Cuerpos reales - Pedro G. Cuartango
Hoy, el día en el que la Infanta declara en un juzgado de Palma, es el momento de recordar el episodio sucedido en el otoño de 1699 cuando Carlos II visitó la tumba de su madre, Mariana de Austria, en el panteón de El Escorial. El monarca iba acompañado del conde Harrach, embajador de Viena en la Corte, que es quien relató los hechos al emperador Leopoldo, cuya suegra era la reina fallecida.
La muerte de Mariana en el Palacio de Uceda fue acompaña de extraños sucesos: hubo un eclipse de luna, una paloma revoloteó durante varios minutos sobre el féretro y una monja paralítica quedó curada milagrosamente al ponerse una camisa de la ilustre difunta.
Pues bien, Harrach cuenta cómo presenció junto a Carlos II la apertura de la tumba de la reina por expreso deseo de su hijo: el cadáver no había sufrido ningún deterioro pese a los tres años transcurridos desde el fallecimiento, parecía dormida y su vestimenta se conservaba sin una sola arruga.
Ella había pedido en su testamento que nadie tocara jamás su cadáver, pero Carlos ordenó a los médicos que le quitaran sus trajes y que comprobaran su estado interior. En ese momento, Mariana enrojeció y su semblante mostró una expresión de ira. Los aterrados médicos se pusieron de rodillas, pidieron perdón a la muerta y se negaron a cumplir el mandato del rey para no cometer un sacrilegio.
Si me ha venido esta anécdota a la memoria es porque aquel embajador austriaco se llamaba Harrach y el fiscal de Palma se llama Horrach. Pura homonimia. Pero lo que enlaza ambas historias es la semejanza entre el temor de los médicos a profanar el cuerpo de la reina muerta y el miedo del Gobierno y la Agencia Tributaria a tocar a una persona que goza de la condición de miembro de la Familia Real.

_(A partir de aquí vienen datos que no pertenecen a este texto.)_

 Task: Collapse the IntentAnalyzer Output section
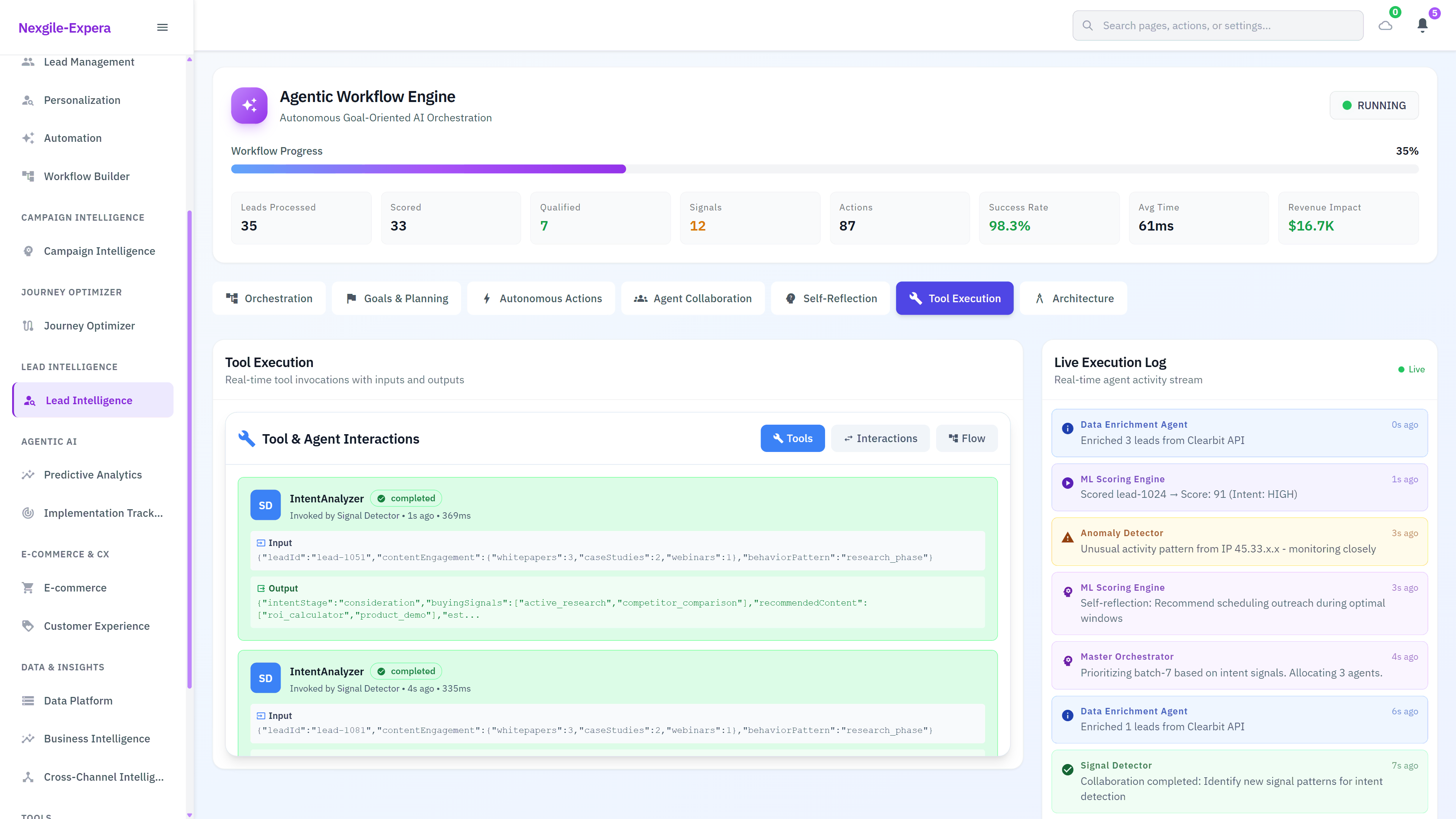(278, 588)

Salvando las distancias y haciendo abstracción de las circunstancias, estamos ante el mismo respeto reverencial ante quien goza de un estatuto que le coloca por encima de las leyes y que es irresponsable de sus actos por ser la hija de un monarca, al igual que Mariana era descendiente y madre de reyes.
Han pasado más de tres siglos desde aquel episodio, pero la actitud de los protectores de la Infanta es la misma que la de los cortesanos del llamado rey Hechizado. La monarquía sigue teniendo un carácter sacro y, por tanto, es inviolable y está por encima de la ley, como reconoce la propia Constitución a Don Juan Carlos.
Que Cristina vaya hoy a declarar y
a es un cambio de alto valor simbólico, aunque falta por ver si la Justicia se atreverá a romper ese tabú de la intocabilidad de los cuerpos regios.